“Jij bent niet wat ik wilde.”
Dat speelde door Merediths* hoofd toen ze verward en verdrietig in het ziekenhuisbed lag en haar pasgeboren dochter wiegde.
De 27-jarige, uit Werribee in Victoria, was ervan overtuigd dat ze een zoon zou krijgen. Jarenlang had ze gefantaseerd over haar ideale gezin met haar partner: twee jongens en dan een meisje.
Meredith beschrijft een ernstig geval van een fenomeen dat bekend staat als teleurstelling over het geslacht.

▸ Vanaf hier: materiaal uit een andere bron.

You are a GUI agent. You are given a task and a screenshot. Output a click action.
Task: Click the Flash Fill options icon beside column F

Zij deelt haar verhaal in de hoop het stigma te doorbreken rond een onderwerp dat enigszins taboe blijft – en dringt er bij andere ouders op aan professionele hulp te zoeken.
Plus, deskundigen delen hun tips voor wat nieuwe ouders kunnen doen om het geslacht uit de vergelijking te halen en na te denken over wat ze kunnen doen om een hechtere band te krijgen met het kind dat ze hebben.

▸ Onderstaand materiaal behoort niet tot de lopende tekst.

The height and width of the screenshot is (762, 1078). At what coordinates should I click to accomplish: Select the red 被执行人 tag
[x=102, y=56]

‘O, was het maar een meisje’
Ondanks de naam verwijst teleurstelling over het geslacht eigenlijk naar gevoelens van teleurstelling of verdriet wanneer het biologische geslacht van een baby niet overeenkomt met wat de ouders hadden gehoopt.
(Technisch gezien kun je het ‘geslacht’ van een kind – de sociaal geconstrueerde rollen die we aan mensen toekennen op basis van hun biologische geslacht – niet bepalen door naar een echo te kijken.

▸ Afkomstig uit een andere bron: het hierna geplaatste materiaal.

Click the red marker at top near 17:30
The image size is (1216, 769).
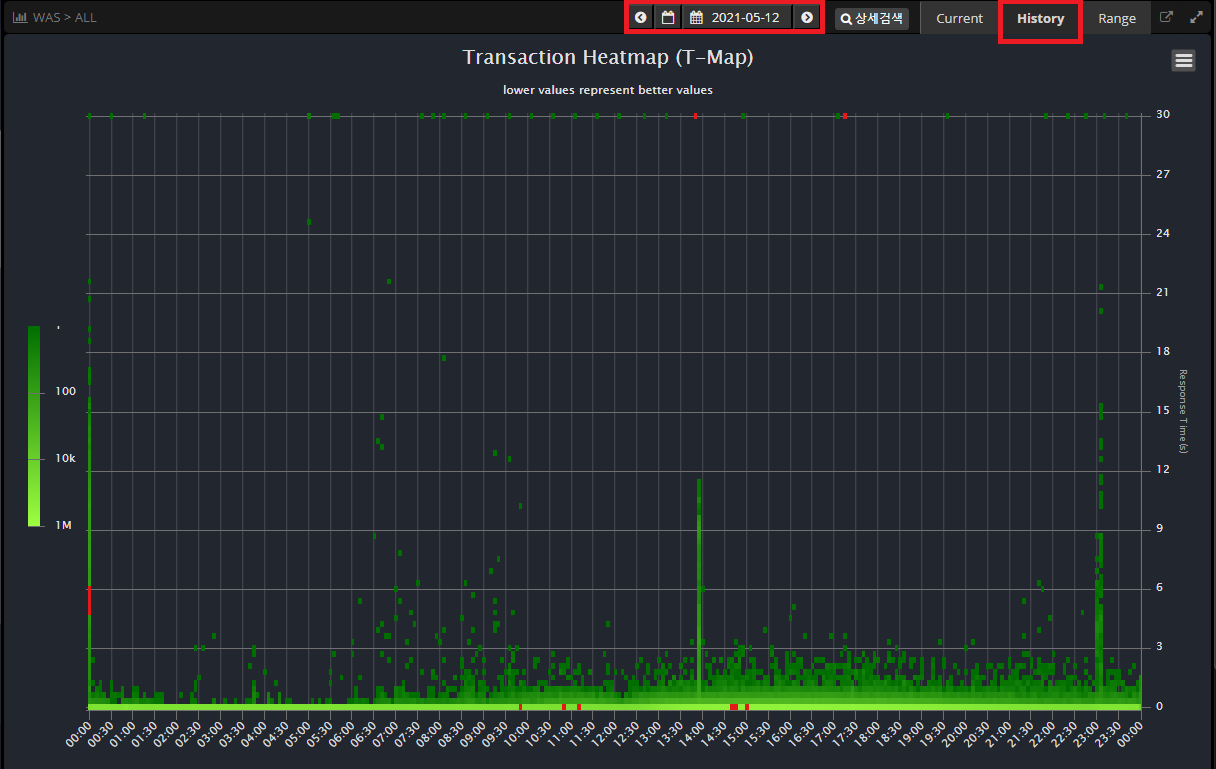(x=845, y=116)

Het fenomeen wordt door één op de vijf aanstaande en nieuwe moeders ervaren, hoewel velen zich te veel schamen om die gevoelens openlijk te bespreken, uit angst veroordeeld te worden met uitspraken als “een gezonde baby is toch het enige dat telt”.
“Voor sommige ouders is de betekenis van het geslacht van hun baby zo diep in hun psyche geworteld, dat het verlies van hun gehoopte kind verwoestend kan zijn”, schrijft Renée Miller, een in Melbourne gevestigde klinisch psychologe van het Antenatal and Postnatal Psychology Network.
Meer vrouwen dan mannen ervaren teleurstelling over het geslacht – en ze hebben de neiging om vaker dochters te wensen dan zonen, volgens Dr Miller.
Voor Karthika*, een 32-jarige moeder die voor het eerst moeder wordt in Melbourne, had haar voorkeur voor een meisje alles te maken met vertrouwdheid.
“In mijn huishouden, waarin ik opgroeide, waren we met twee meisjes, en we zijn altijd met meisjes omgegaan. Dus het idee van een jongen is nooit bij ons opgekomen”, zegt ze.
“Ik ben ook danseres, dus iedereen, ook mijn familie, zei: ‘Als je een meisje krijgt, kun je een danseres krijgen'”, zegt Karthika.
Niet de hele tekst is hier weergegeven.